*Provided records*.
"""

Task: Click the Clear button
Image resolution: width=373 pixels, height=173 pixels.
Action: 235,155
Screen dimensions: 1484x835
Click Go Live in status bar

"""

*Job*. Turn the lines above into a numbered list, omitting any blank lines.

*Exercise output*.
1. Task: Click the Clear button
2. Image resolution: width=373 pixels, height=173 pixels.
3. Action: 235,155
4. Screen dimensions: 1484x835
5. Click Go Live in status bar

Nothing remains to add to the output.